▶ **What the task requires**: Return every line of the data below word for word, including the punctuation.

Excerpts from a dataset:
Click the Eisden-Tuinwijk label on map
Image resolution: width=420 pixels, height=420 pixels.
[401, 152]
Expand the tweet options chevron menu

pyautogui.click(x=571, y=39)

▶ **Exercise solution**:
Click the Eisden-Tuinwijk label on map
Image resolution: width=420 pixels, height=420 pixels.
[401, 152]
Expand the tweet options chevron menu

pyautogui.click(x=571, y=39)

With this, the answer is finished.